Editors offer professional insight, but your manuscript is still your book. You’re under no obligation to accept every suggested change. Developmental editing is collaborative. The editor points out problems and offers solutions, but you get the final say. If a suggestion doesn’t feel right, consider why it was made and find a solution that works better for your voice or vision. Collaboration is a dialogue, not a dictatorship.
Feedback might sting.
Receiving a developmental letter or marked-up manuscript can feel like a gut punch, especially if the feedback is extensive or unexpected. This reaction is normal. Some clients cry, rage, or go quiet for days. What matters is how you respond once the initial sting wears off. Feedback should never be harsh or insulting, but a developmental editor isn’t doing their job if they tell you everything is perfect.

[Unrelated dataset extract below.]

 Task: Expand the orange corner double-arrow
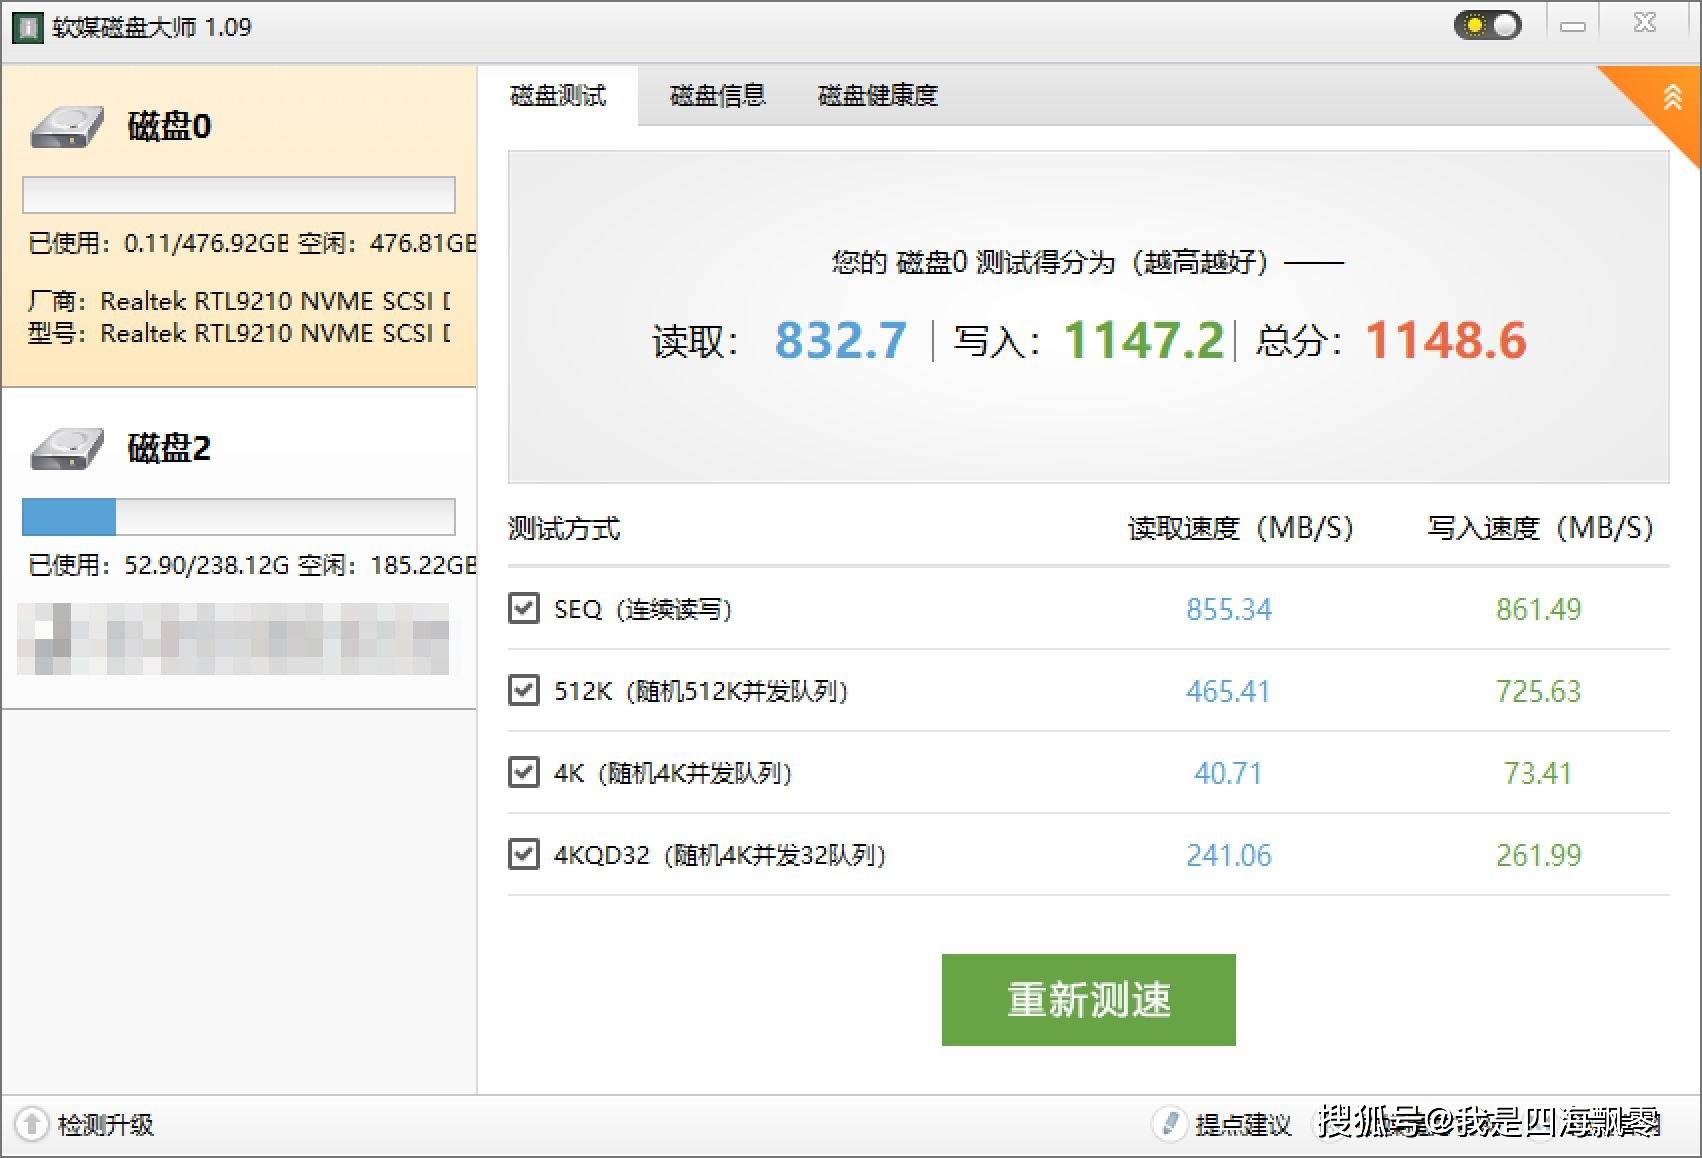[1672, 98]
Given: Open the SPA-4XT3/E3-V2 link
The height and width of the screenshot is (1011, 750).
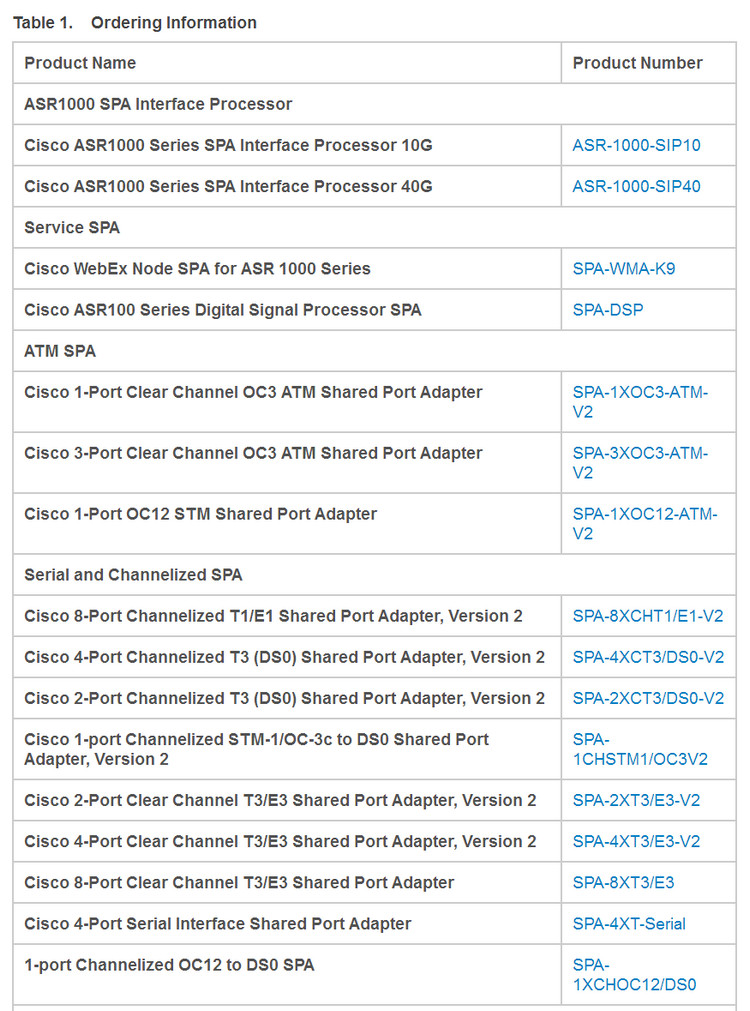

Give yourself space, then come back with an open mind. If an editor points out something that doesn’t work, it’s not an attack on your talent; it’s a sign of their investment in your book. The real magic happens when authors push past defensiveness and embrace revision as a creative opportunity.
Word count matters.
Whether you’re writing a novel, memoir, or nonfiction manuscript, genre-appropriate word counts matter. Publishers, agents, and readers have expectations. Ignore them at your own risk.
I’ve worked with authors who insist their 180,000-word debut fantasy novel is “just the right length,” but trimming 30,000 words not only improves pacing, it increases the book’s marketability. Developmental editors want your book to succeed, which often means aligning it with professional standards.
There are always outliers. Few mid-grade books ever exceed 100,000 words, but Harry Potter and the Prisoner of Azkaban is over 107,000 words. Going against the norm isn’t always a bad choice, but you need to understand why the norm exists before you make that decision.
Publishing has changed.
We live in a post-Amazon Books world. Authors can publish through traditional, hybrid, or indie routes. This is empowering, but it also means authors shoulder more responsibility for quality control. A strong manuscript doesn’t guarantee publication or sales, but a poorly edited one can sink even the best ideas.
Hiring a developmental editor isn’t a guarantee of bestseller status, but it shows you’re serious about your craft. Be open to learning the business side of writing, from market trends to metadata, especially if you’re self-publishing. Developmental editors are here to help, but we cannot guarantee your book’s success.
Great books aren’t written; they’re rewritten. Developmental editing is where the raw material of your draft is transformed into something cohesive, compelling, and powerful. It’s where gaps are filled, prose is sharpened, and characters find their true voice. Good editors want their authors to feel informed and empowered, not confused or sidelined. If you’re not clicking with your developmental editor, that’s okay. Not every fit is the right one. Professionalism and communication on both sides go a long way.
As editors, we’re privileged to witness the evolution of a manuscript and the growth of its author. We want your book to succeed. We want your readers to be moved, thrilled, enlightened, or entertained. Most of all, we want you to feel proud of what you’ve created.
When you hire a developmental editor, don’t brace for battle. Open the door to collaboration. Come with questions, curiosity, and a willingness to dig deeper. Above all, remember we’re on your side.